The trial will focus on legal claims filed by MALDEF (Mexican American Legal Defense and Educational Fund) and the New Mexico Center on Law and Poverty (the Center) challenging the state’s failure to provide economically disadvantaged students, English-language learners (ELL), Native Americans, and students with disabilities with a “sufficient” education, as guaranteed by New Mexico’s constitution.
“For far too long, New Mexico has left its most vulnerable students behind, disregarding its constitutional duty to fully support their education for all students,” said Marisa Bono, MALDEF Southwest regional counsel. “All New Mexico children should have the opportunity to graduate ready to pursue their dreams and meet their full potential—this lawsuit will ensure that opportunity.”
While the state’s constitution mandates a “sufficient” and “uniform” education for all students in New Mexico, a majority of public school students are unable to read, write, or do math at grade level. The consolidated lawsuit calls for the court to order the state to provide the programming and resources necessary for all public school students to succeed, as well as ensure that funds are distributed equitably, including for economically disadvantaged and ELL students.
“The children of New Mexico are intelligent and capable, and have just as much potential as other students across the country. Unfortunately, the State has done little to invest in our children’s future,” said Preston Sanchez, an attorney at the New Mexico Center on Law and Poverty. “It’s time that the State be held accountable to its constitutional duty to meet the educational needs of our students so that they may achieve not only academic success but success in other areas of their lives. Our kids’ and our state’s future are at stake.”
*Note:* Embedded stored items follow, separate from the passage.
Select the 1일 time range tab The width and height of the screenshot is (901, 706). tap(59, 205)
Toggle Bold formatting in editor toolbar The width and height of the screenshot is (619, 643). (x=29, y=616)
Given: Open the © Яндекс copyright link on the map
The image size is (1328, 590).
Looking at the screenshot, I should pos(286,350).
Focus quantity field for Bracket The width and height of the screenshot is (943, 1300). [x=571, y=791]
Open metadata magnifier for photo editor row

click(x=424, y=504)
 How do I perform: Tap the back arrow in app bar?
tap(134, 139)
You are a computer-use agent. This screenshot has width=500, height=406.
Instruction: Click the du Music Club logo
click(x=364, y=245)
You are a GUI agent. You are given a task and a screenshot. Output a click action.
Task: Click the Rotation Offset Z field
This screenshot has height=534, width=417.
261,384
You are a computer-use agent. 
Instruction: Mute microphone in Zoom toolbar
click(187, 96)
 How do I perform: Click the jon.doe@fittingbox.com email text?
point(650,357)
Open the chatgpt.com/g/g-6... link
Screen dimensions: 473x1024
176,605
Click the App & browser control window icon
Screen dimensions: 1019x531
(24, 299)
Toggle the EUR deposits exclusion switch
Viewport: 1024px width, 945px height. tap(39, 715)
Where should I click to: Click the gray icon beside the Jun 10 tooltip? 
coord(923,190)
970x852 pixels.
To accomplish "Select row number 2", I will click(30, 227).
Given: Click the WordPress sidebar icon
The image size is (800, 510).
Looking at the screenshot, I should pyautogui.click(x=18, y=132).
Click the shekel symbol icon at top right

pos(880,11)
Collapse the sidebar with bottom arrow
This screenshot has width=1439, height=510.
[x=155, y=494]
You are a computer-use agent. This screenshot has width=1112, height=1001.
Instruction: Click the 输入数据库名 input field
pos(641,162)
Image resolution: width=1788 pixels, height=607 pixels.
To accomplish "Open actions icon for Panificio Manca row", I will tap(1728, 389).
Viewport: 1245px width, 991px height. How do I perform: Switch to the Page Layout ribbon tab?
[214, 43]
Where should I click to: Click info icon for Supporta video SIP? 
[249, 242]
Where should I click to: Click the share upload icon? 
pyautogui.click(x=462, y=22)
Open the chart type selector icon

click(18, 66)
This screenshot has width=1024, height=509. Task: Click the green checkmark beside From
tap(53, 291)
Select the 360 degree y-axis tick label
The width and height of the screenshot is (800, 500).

MALDEF’s lawsuit, Martinez v State of New Mexico, was filed in April 2014 on behalf of parents and public schools in Española, Santa Fe, Albuquerque, Zuni, Magdalena, Las Cruces and Gadsden. The suit alleges that the state’s inadequate funding for ELL and economically disadvantaged students, the lack of quality pre-K programs and other problems violate state constitution. State attorneys sought to dismiss the lawsuit, but the court denied the request and ruled for the first time in New Mexico’s history that education is a fundamental right.
“I simply want my children to have an equal opportunity to get a good education,” said Roberto Sanchez, a plaintiff in the Martinez case whose children attend school in Santa Fe. “I see that my three children don’t have access to what they need to get ahead. Sometimes they have substitutes for a long time. We are simply asking that our children have a chance to get the education they need.”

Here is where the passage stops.